Of the two monologues Jeremy's Fear starring Eric Charles Jorgenson as a closeted homosexual musician is the most engaging. Speaking with a pastor after his mother's funeral service, Jeremy (Jorgenson) describes the struggles/joys of love in the gay world in spite of what religion has dictated. Stamos' detailed writing, which gives Jeremy free reign and Jorgenson's heartfelt work make this playlet a little gem.
Also of note on the lighter side are Amanda Split, The One, with a particularly enjoyable performance by Kirk Enochs as a silly man/child, and The Session. On a more serious note there's Dirty Little Secret with a wonderfully controlled performance by Maggie Grant as a therapist determined to exercise power over her volatile patient.
Praise as well to others in the cast including Samm Hill, Bob Ebinger, Molly Leland, Julianna Robinson, Ryan Cross, Matthew Brenher, Tara Windley, and Natasha Charles Parker.
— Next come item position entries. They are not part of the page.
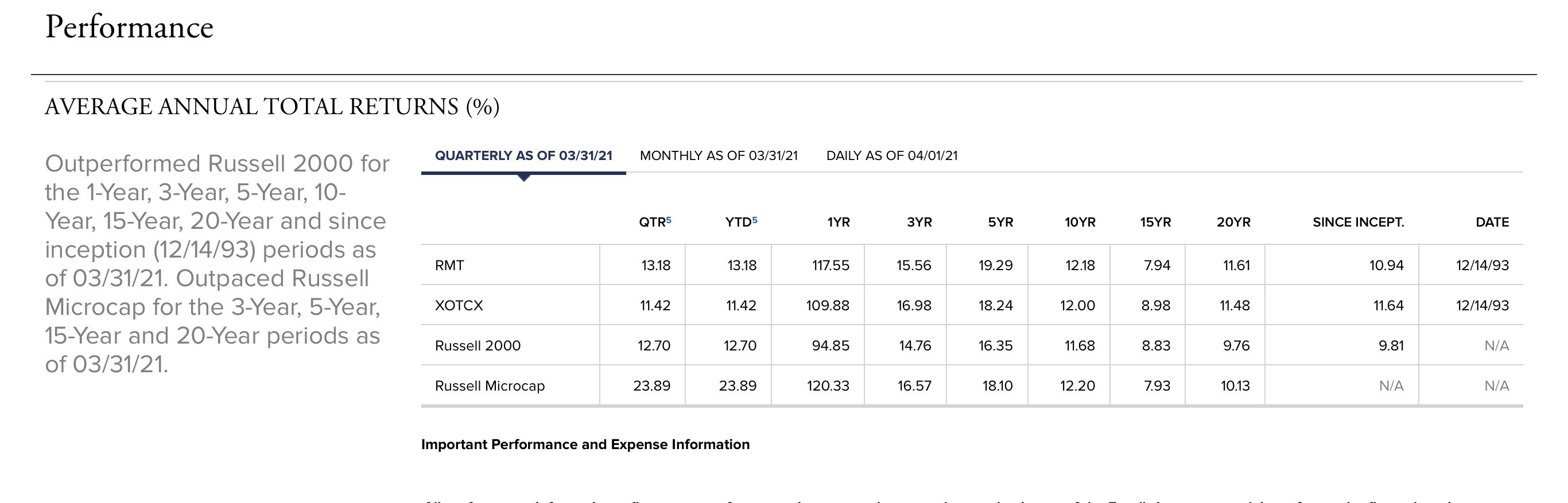Viewport: 1568px width, 503px height.
Task: Click RMT's 1YR value 117.55
Action: [x=830, y=265]
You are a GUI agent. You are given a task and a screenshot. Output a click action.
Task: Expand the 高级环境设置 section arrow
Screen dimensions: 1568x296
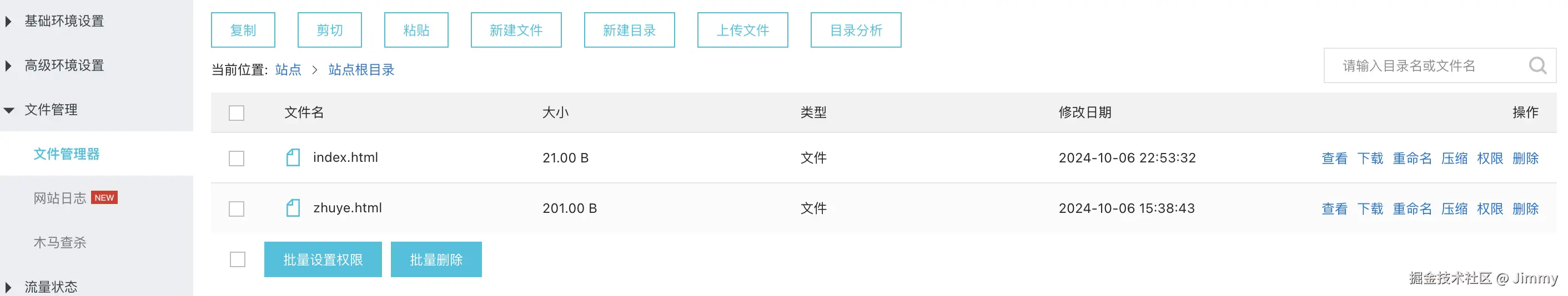point(8,65)
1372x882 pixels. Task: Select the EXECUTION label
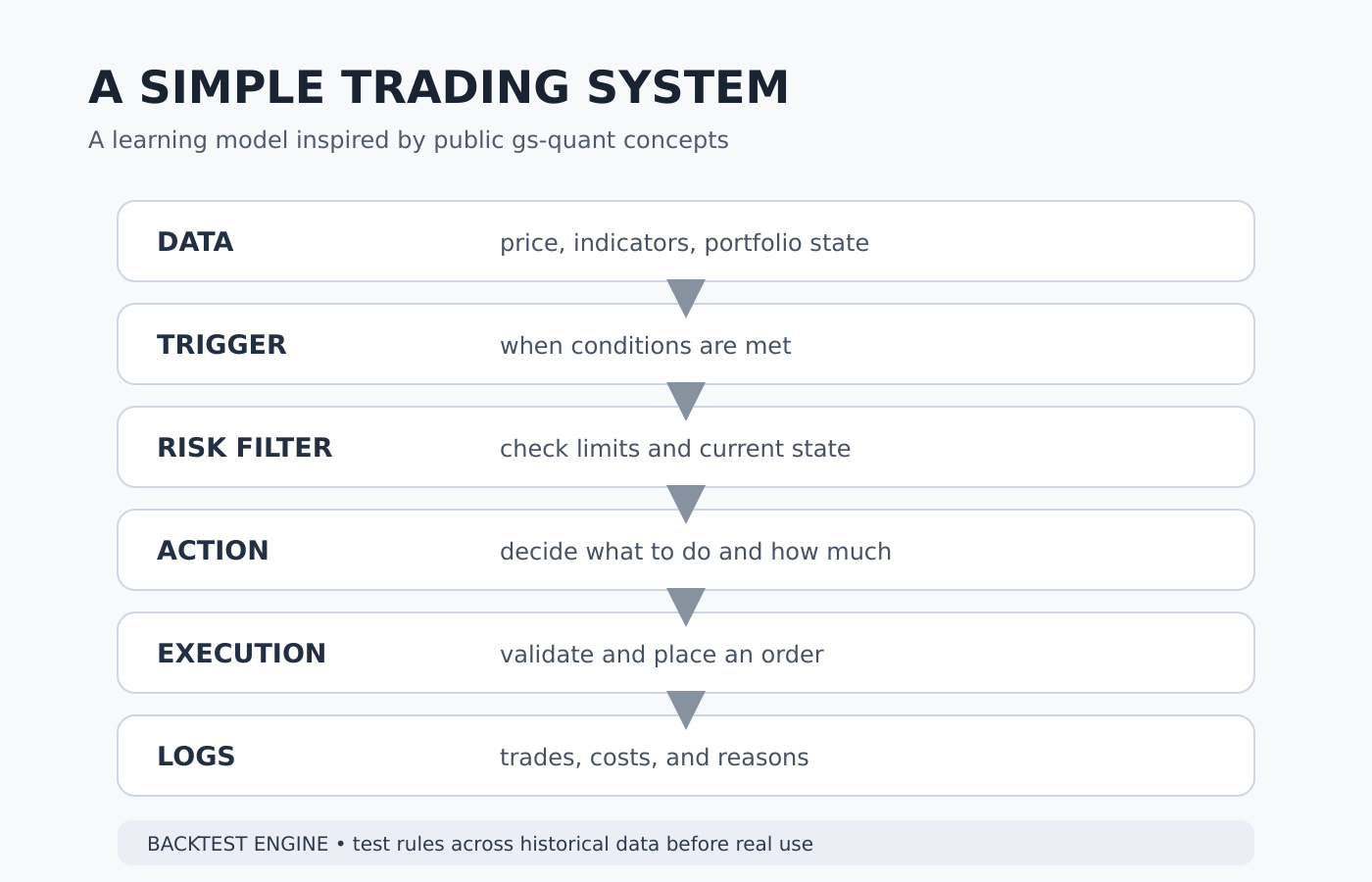241,654
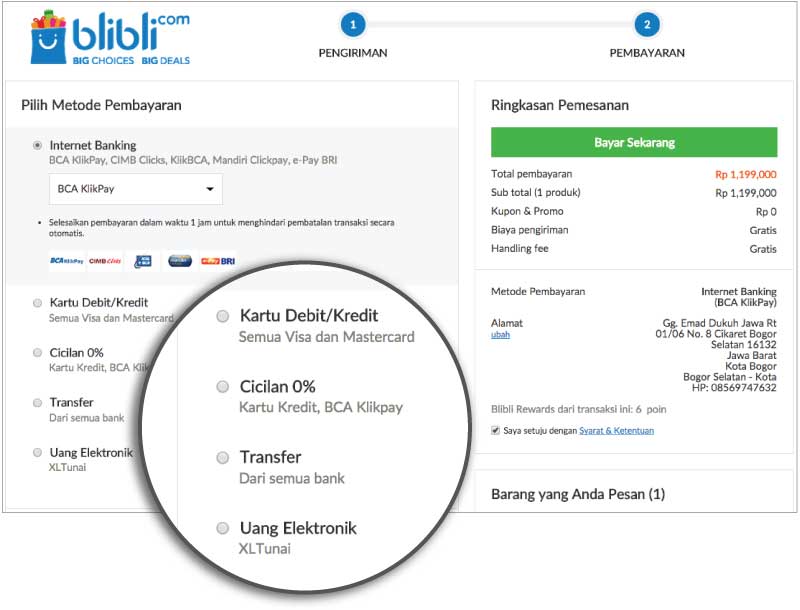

Highly skilled direction is to be noted from both Grant and Bain. Set art design by Adam Hunter - a bold contemporary painting representing love in all of its wild splendor and torture - offers amusement.
Lovestruck is a well acted, finely directed, and intelligently written evening of mini-plays by the versatile Stamos, that will entertain you, make you laugh, shed a tear or two and even think a little; at the very least they will open up your mind and surely your heart.